First, lets introduce some General Purpose computation on GPUs (GPGPU) programming notions. A common practice amongst accelerator manufacturer is to stitch multiple compute units together. These compute units are to work on ideally independent work-items (with low to no amount of synchronization needed). A work item is made of a treatment and the data the treatment manipulates. Independent work-item does not necessarily mean different treatment and for this reason, a similar data transformation can be used on different data, this is the concept of Single Instruction Multiple Data (SIMD). AMD GPUs are made of programmable SIMD Arithmetic and Logic Units (ALU) laid out in compute units. The compute units form a grid clearly visible on the chip’s die. The treatments executed inside a workgroup may rely on extensive synchronization though, at a performance cost. Heavy synchronization is not viable between workgroup. From this partial definition of an AMD GPU, we can already gain a lot of programming and performance insight.

Straightaway, we would like to expose you to the terminology used to describe accelerator concepts. Their definitions will come progressively as we introduce OpenMP offloading concepts.

OpenMP	OpenACC	AMD hardware	HIP	CUDA
SIMD	None	None (ambiguous)	None (ambiguous)
Thread	None	SIMD lane/work-item/thread	Thread/work-item	Thread
None		16 SIMD lanes	Wave
None		Wavefront (64 threads/SIMD lanes) \| Warp (32 threads)
Team	Gang	Workgroup		Thread block
None		Compute unit (CU)		Streaming Multiprocessor (SM)
thread_limit	vector_length * num_workers	Workgroup size		Thread block size
num_teams	num_gangs	Workgroup count		Thread block count

Note

OpenACC’s vector and worker are often misunderstood. In practice, for most uses, you may safely ignore worker and rely only the vector as an alias for Thread in OpenMP, HIP or CUDA terminology. Assuming a worker count defaulting to 1, the vector width represents the number of thread in a thread block.

OpenMP is very declarative in its design, it is used to describe an end result (without much care for the implementation). It does not express technical details about the how, but a documentation of the the what (expected result). One could argue that, as long as the end result is correct as per the documentation, the implementation is valid. Though sometimes, very specific behaviors are expected behind vague OpenMP constructs. As such, it is very valuable to see how an OpenMP implementation works, some details can be read on the GNU OpenMP implementation documentation and the source code of the GNU or the LLVM implementation.

Note

OpenMP runtime API apart, the standardization comity is introducing an increasing amount of tools in the form of directive which one can use to express assumptions (i.e., order(concurrent), schedule(nonmonotonic), omp loop, omp allocate, omp assume, etc.).
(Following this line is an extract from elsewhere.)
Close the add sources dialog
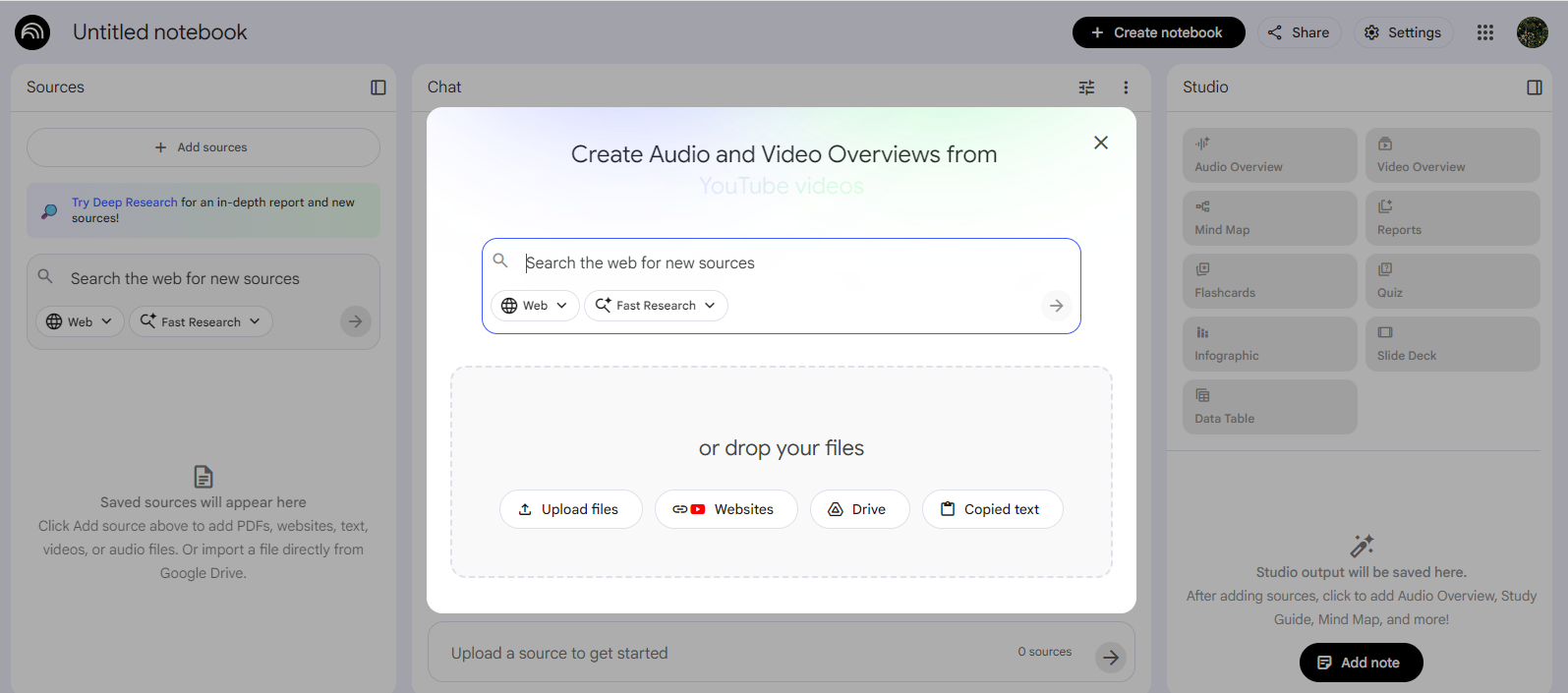This screenshot has height=693, width=1568. click(x=1100, y=143)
Remember that OpenMP is declarative, so as long as the result is correct, the means can vary a lot, you can often only hint the compiler though of course, some behavior is so expected that you may rely on them, but at your own risk of depending on a specific implementation. The more declarative your pragmas are, the more subject to the implementation’s quality you are.
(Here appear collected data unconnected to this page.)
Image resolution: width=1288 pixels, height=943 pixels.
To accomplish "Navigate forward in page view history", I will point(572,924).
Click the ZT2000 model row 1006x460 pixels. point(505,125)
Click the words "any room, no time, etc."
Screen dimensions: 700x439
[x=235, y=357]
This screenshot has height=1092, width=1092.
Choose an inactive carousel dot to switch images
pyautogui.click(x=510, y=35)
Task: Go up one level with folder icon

OpenMP is quite elegant in its handling of accelerator architecture. By default, OpenMP manipulates the shared virtual memory environment of a machine called the host device. The target clause allows the user to specify that for a code block (scope or structured block) the execution environment is that of a machine called the target device. The change of environment is also called control flow transfer. During this control flow transfer, the accelerator’s memory can be manipulated, memory copies can be done between the host device and the target device at the beginning and at the end of the code block. Copies of scalars like types are automatic (even C arrays of compile time known size). All code contained in this block is executed on the target device (careful with function not compilable on the accelerator, i.e. malloc).

Note

The target can be the host itself. In this case most copies, memory mapping and other behavior you would expect if the target as a GPU device, are almost elided. The code shown below should work well on both GPU and CPUs, the user only needs to ask its compiler to target either a GPU or a CPU (see Targeting an architecture). It’s elegant, isn’t it? The OMP_TARGET_OFFLOAD=[MANDATORY|DISABLED|DEFAULT] environment variable (in OpenMP 5.0) can be used to chose between the host or target device (though the host may be the target).

OpenMP introduces its notion of thread. A thread is “an execution entity with a stack and an associated static memory”. A thread has an index. The thread with index 0 is the master thread. A team is a set of threads. A league is a set of teams created by the teams clause.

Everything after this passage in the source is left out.